#### Required work
All lines from the line containing "The image size is (994, 626)." up to and including the last line of the listing below should be echoed exactly; no other lines belong in the response.

#### Records for the exercise
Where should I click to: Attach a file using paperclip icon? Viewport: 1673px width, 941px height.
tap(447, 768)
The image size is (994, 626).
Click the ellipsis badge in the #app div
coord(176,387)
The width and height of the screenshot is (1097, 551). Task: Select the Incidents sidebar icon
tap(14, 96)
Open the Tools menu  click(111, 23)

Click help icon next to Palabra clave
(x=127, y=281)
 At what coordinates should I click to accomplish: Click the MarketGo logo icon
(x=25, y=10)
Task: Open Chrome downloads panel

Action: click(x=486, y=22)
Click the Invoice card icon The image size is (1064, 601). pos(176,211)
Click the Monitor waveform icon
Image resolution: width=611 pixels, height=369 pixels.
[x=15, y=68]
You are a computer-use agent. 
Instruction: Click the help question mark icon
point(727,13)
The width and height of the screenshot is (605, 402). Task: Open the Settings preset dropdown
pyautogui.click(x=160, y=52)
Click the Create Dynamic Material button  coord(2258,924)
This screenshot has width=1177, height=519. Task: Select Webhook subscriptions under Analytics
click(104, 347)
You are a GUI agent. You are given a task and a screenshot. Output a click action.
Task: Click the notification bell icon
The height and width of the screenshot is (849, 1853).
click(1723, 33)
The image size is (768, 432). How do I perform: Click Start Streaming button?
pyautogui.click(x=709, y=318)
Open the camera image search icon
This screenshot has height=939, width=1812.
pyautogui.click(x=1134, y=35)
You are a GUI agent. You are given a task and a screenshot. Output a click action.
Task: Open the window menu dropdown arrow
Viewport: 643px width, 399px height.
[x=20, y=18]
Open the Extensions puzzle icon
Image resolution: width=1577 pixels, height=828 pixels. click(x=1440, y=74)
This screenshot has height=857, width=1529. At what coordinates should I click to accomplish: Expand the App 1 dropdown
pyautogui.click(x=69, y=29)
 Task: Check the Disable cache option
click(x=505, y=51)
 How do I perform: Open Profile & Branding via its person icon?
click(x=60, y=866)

#### Result
The image size is (994, 626).
Click the ellipsis badge in the #app div
coord(176,387)
The width and height of the screenshot is (1097, 551). Task: Select the Incidents sidebar icon
tap(14, 96)
Open the Tools menu  click(111, 23)

Click help icon next to Palabra clave
(x=127, y=281)
 At what coordinates should I click to accomplish: Click the MarketGo logo icon
(x=25, y=10)
Task: Open Chrome downloads panel

Action: click(x=486, y=22)
Click the Invoice card icon The image size is (1064, 601). pos(176,211)
Click the Monitor waveform icon
Image resolution: width=611 pixels, height=369 pixels.
[x=15, y=68]
You are a computer-use agent. 
Instruction: Click the help question mark icon
point(727,13)
The width and height of the screenshot is (605, 402). Task: Open the Settings preset dropdown
pyautogui.click(x=160, y=52)
Click the Create Dynamic Material button  coord(2258,924)
This screenshot has width=1177, height=519. Task: Select Webhook subscriptions under Analytics
click(104, 347)
You are a GUI agent. You are given a task and a screenshot. Output a click action.
Task: Click the notification bell icon
The height and width of the screenshot is (849, 1853).
click(1723, 33)
The image size is (768, 432). How do I perform: Click Start Streaming button?
pyautogui.click(x=709, y=318)
Open the camera image search icon
This screenshot has height=939, width=1812.
pyautogui.click(x=1134, y=35)
You are a GUI agent. You are given a task and a screenshot. Output a click action.
Task: Open the window menu dropdown arrow
Viewport: 643px width, 399px height.
[x=20, y=18]
Open the Extensions puzzle icon
Image resolution: width=1577 pixels, height=828 pixels. click(x=1440, y=74)
This screenshot has height=857, width=1529. At what coordinates should I click to accomplish: Expand the App 1 dropdown
pyautogui.click(x=69, y=29)
 Task: Check the Disable cache option
click(x=505, y=51)
 How do I perform: Open Profile & Branding via its person icon?
click(x=60, y=866)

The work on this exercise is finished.